Minister calls for sustained allocations for health services

Friday, April 3, 2009

Durban - While acknowledging the global economic crisis, Health Minister Barbara Hogan has called donors to sustain allocations of funding for health services.

Speaking at the closing of the 4th Southern African AIDS Conference on Friday, Minister Hogan said amid the global financial crisis, she was concerned that health services should not be ignored and that global and domestic funding allocations must be sustained.

"As a community of health promoters, we must ensure that health services are not cut but sustained, for every job that is cut, for every sector that buckles, for every health cent cut, there will be consequences for public health," Minister Hogan said.

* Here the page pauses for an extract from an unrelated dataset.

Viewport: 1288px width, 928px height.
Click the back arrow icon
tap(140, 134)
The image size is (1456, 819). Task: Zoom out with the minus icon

She stressed the importance of innovative financing mechanisms in order to scale up services.

"Never before do we need donor's donations than now," the minister said, adding that anti retroviral treatment (ART) is expensive and they had no other options.

She urged institutions to be careful and plan properly. "We must budget, model and plan carefully."

The minister also voiced her concerns on the number of children that were not tested for HIV, with many not having caregivers who can access immediate treatment for them.

In addressing this, the minister said the Department of Health had a conference this week with expert pediatricians to discuss means of scaling up pediatric care.

"Research suggests that sometimes mothers are too ill to seek health care for their children, so children are not given the necessary treatment; however we need to mobilise around this issue.

"The issue of pediatric treatment is also linked to our efforts to scale up our Prevention of Mother to Child Transmission (PMTCT) programme," she said.

According to a research, although PMTCT exists at almost every health facility across the country, only 70 percent of pregnant women take an HIV test.

The minister further said among those who test positive, many do not receive prophylactic ARVs and many do not get a CD4 count test.

Regarding progress on the National Strategic Plan (NSP), Minister Hogan said the government was committed to reaching the targets by 2011.

"I'm looking forward to the completion of the mid term review so that we can better understand any gaps in implementation, I also look forward to all sectors that signed onto the NSP taking more responsibility for a number of joint areas of intervention in the plan," she said.

On prevention, she said, the department would ensure that tools such as condoms are available for everyone to practice safer sex.

The four day conference, which started on Tuesday was themed "Scaling up for Success", which was aimed at escalating the combined knowledge and experiences from the Southern African region to mitigate the impact of HIV and AIDS.